Gatti e matti, c’è un legame…

Un’onda mediatica sta riempiendo le pagine di giornali e social. Si parla di una “relazione” fra gatti e matti. In che senso? Niente di esoterico, per fortuna. E lo Stregatto qui non c’entra proprio nulla. Sotto accusa un parassita, il Toxoplasma gondii (T. gondii), che se trasmesso dal felino all’uomo potrebbe avere un ruolo nello sviluppo della schizofrenia.

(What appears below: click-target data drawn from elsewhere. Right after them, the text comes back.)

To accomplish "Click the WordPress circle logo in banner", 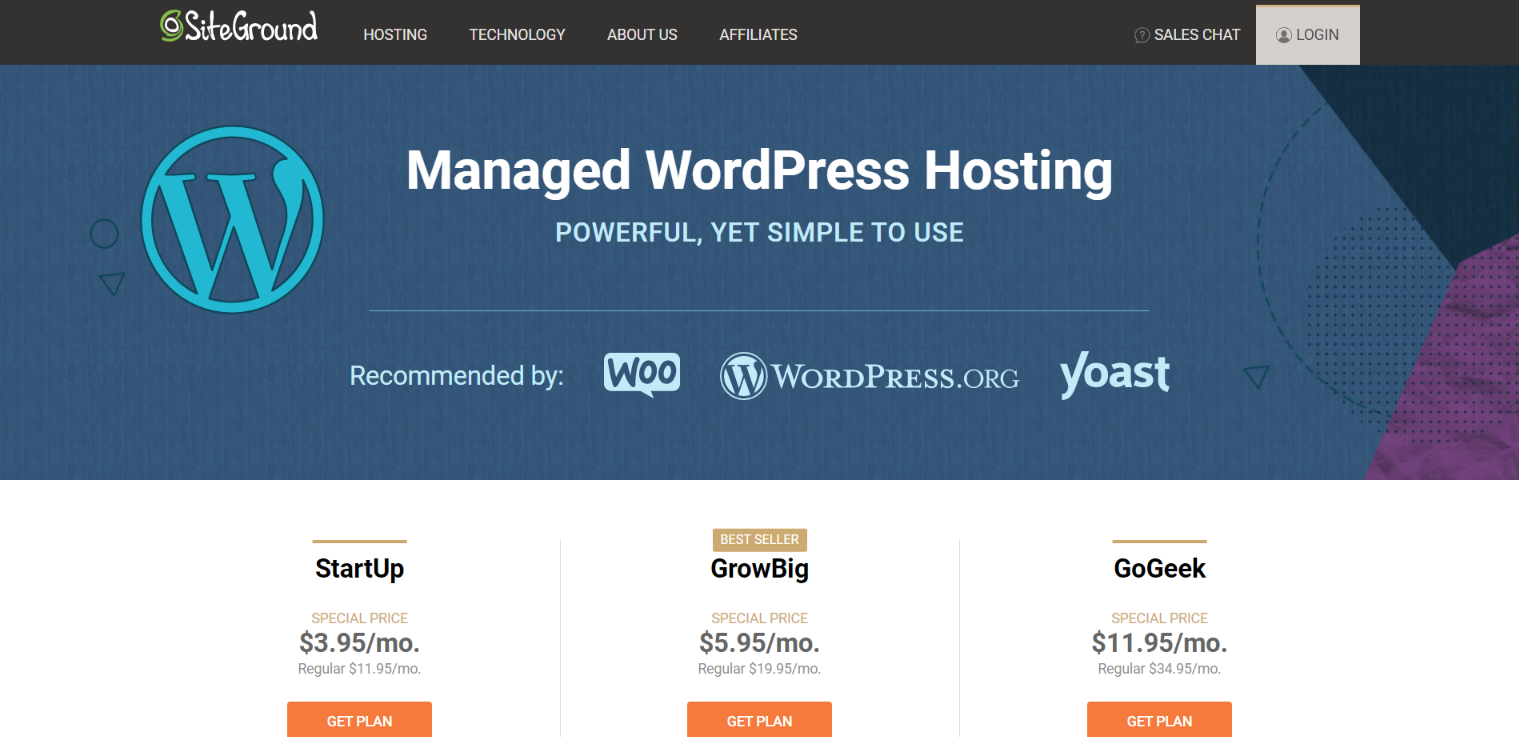I will click(232, 219).
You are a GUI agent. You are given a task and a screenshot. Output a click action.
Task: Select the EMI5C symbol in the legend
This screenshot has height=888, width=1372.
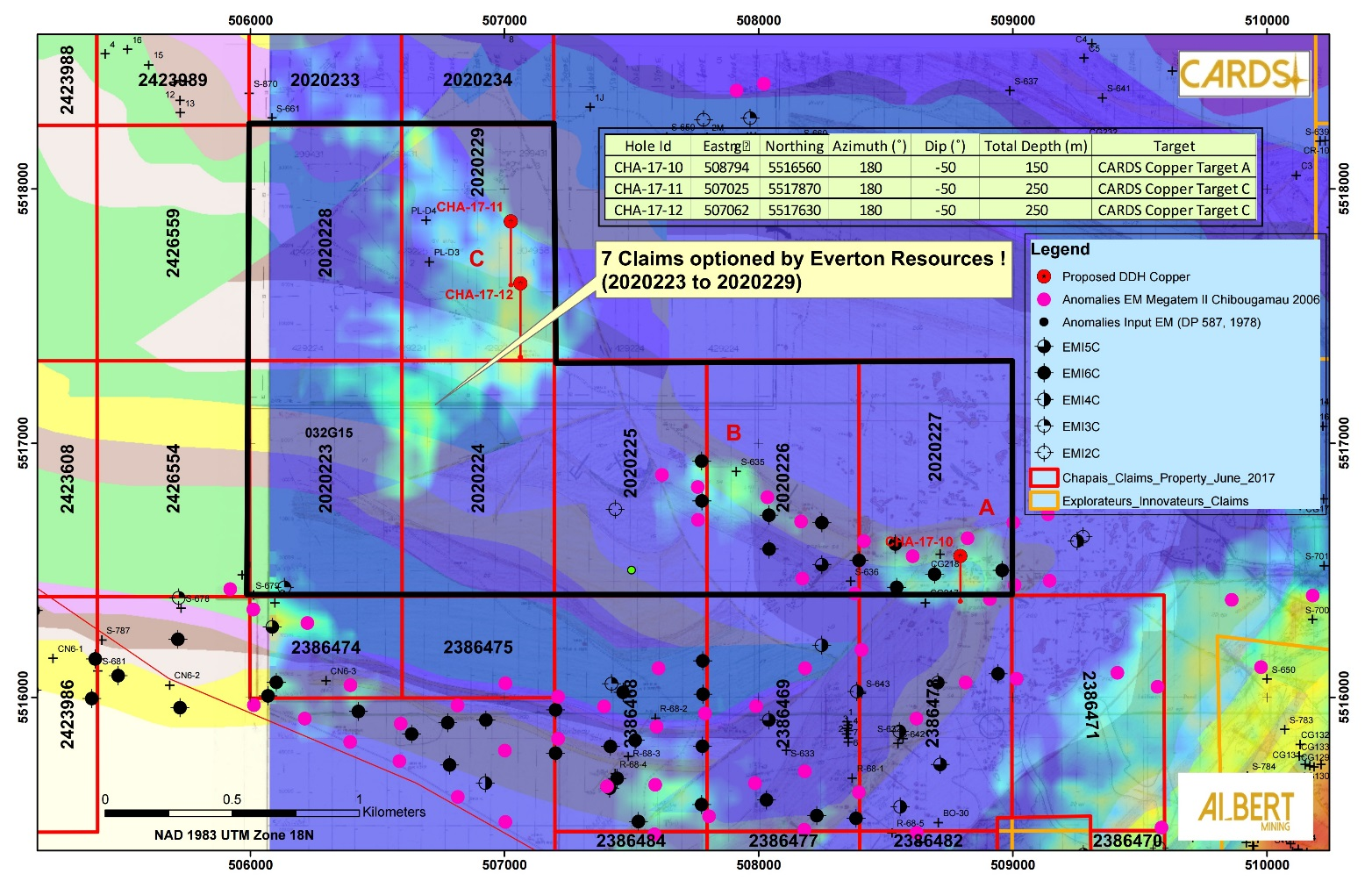click(1044, 347)
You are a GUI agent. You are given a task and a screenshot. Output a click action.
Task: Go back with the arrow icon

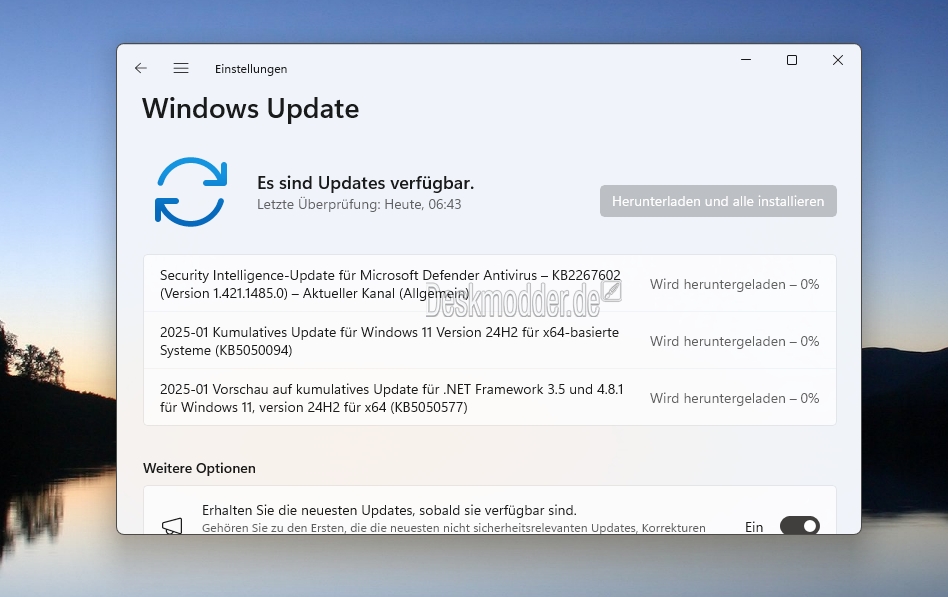(141, 68)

Lo sostiene su Schizophrenia Research un team dello Stanley Medical Research Institute di Chevy Chase nel Maryland e Johns Hopkins University School of Medicine dopo avere ripreso in mano i dati di una indagine mai pubblicata del 1982 su 2.125 famiglie americane con un paziente in casa, per confermare su un ampio campione i risultati di due studi recenti che notavano correlazioni (del 50,9% l’uno, del 51,9% l’altro) fra gatti e schizofrenia, indicando addirittura nel possesso del felino durante l’infanzia un fattore di rischio.

I vecchi questionari tirati fuori dagli scaffali polverosi della “National Alliance for the Mentally Ill (NAMI)” rivelano oggi, a distanza di più di 30 anni, che ben il 50,6% delle famiglie studiate possedevano un gatto quando la persona sofferente di schizofrenia aveva un’età compresa fra zero e 13 anni. Considerato che sono passati almeno tre decenni e che nel frattempo il mondo è cambiato (e di molto), prendiamo queste “correlazioni” con beneficio di inventario.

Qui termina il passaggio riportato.